__Passage to read__.
* * *

Building a streaming pipeline using SQL with Google Dataflow

Everyone talks about real-time data. Nobody knows how to do it. Everyone thinks everyone else is doing it, so everyone claims they are doing it. JK!

What is real-time data

Real-time data is data that is delivered the moment it is collected. This enables you to process and query those data to inform decisions or fuel data applications. There are some terminologies out there, such as real-time, near real-time, and batch. The difference between these three is not clearly defined, but you can roughly use the following guideline (IMHO).

  • Real-time: sub-second/minute latency, worst accuracy.

  • Near real-time: 1–5 minutes latency, better accuracy.

  • Batch: anywhere above 5 minutes latency from 1 hour, 1 day to 1 week, best accuracy.

Unless you need to process financial transactions, most streaming analytics use cases will fall under the near real-time category. For example, if you run a promotional campaign, you will need to send a message to a customer if their purchase meets certain standards. In this case, you can get away with doing so a couple of minutes after the purchase happen.

The value of real-time data

Having real-time access to data is beneficial to many businesses as data is the lifeblood of many nowadays. Instead of relying on outdated, slow-to-update information, you can access up-to-date information for better decision-making. Most modern data warehouses and BI tools support streaming insert and query, so your company can access real-time metrics.

* * *

__Data provided__.
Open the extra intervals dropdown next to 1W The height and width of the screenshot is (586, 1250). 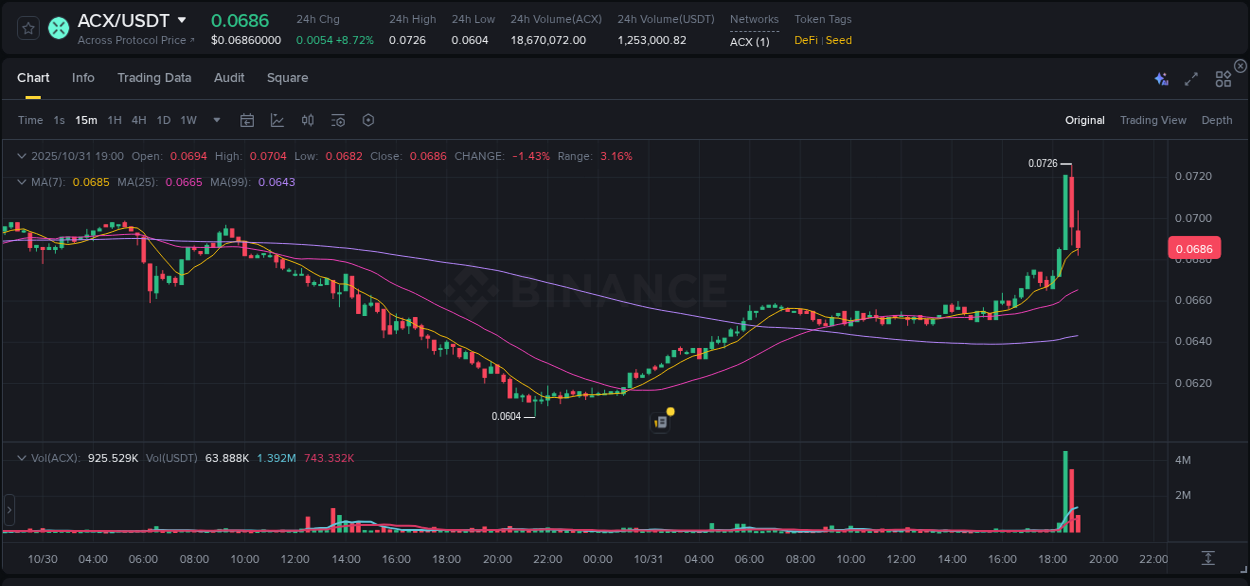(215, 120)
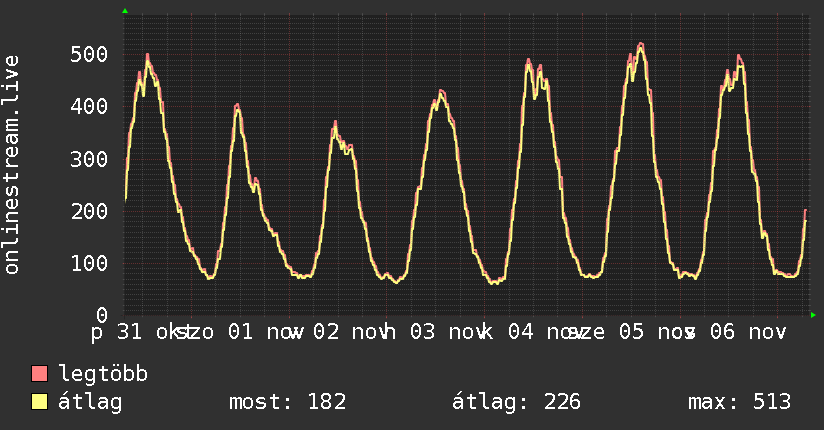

* * *

__Actions to take__.
(1) Answer these about the article on real-time data:
(a) What latency does the article give for near real-time?
(b) Unless you need to process financial transactions, which category do most streaming analytics use cases fall under?
(c) What do most modern data warehouses and BI tools support, according to the article?
(2) Please rewrite the article on real-time data from the words "Everyone talks about" through the words "latency, better accuracy.", switching every "accuracy" to "precision". Begin at the sentence that has "Everyone talks about" and stop after "latency, better accuracy.".
(3) Carry on the article on real-time data from its last sentence.

__Results of the exercise__.
(1)
(a) 1–5 minutes.
(b) The near real-time category.
(c) Streaming insert and query.

(2)
Everyone talks about real-time data. Nobody knows how to do it. Everyone thinks everyone else is doing it, so everyone claims they are doing it. JK!

What is real-time data

Real-time data is data that is delivered the moment it is collected. This enables you to process and query those data to inform decisions or fuel data applications. There are some terminologies out there, such as real-time, near real-time, and batch. The difference between these three is not clearly defined, but you can roughly use the following guideline (IMHO).

  • Real-time: sub-second/minute latency, worst precision.

  • Near real-time: 1–5 minutes latency, better precision.

(3)
Better yet, many of the decisions can be made autonomously using a streaming pipeline and some business logic. For example, you can notify customers after adding a product to carts but not checked out in the last 30 minutes.

Building streaming pipeline with SQL

Real-time data used to be accessible to well-funded tech startups or corporate with million of dollars budgets. You would typically need a team of data engineers to build and maintain streaming pipelines too. However, with the advancement of cloud computing and the open-source data community, many of these capabilities are opening up for us all.

The business case

Say you are an e-commerce company, and there is a marketing campaign to reward any customers who spent more than $5,000 and make a new purchase. You want to send an app push to congratulate these customers when they make a new purchase. You also need a real-time dashboard to keep track of how the campaign is going. The development team said they are at capacity and won’t help you with this campaign, so you are on your own.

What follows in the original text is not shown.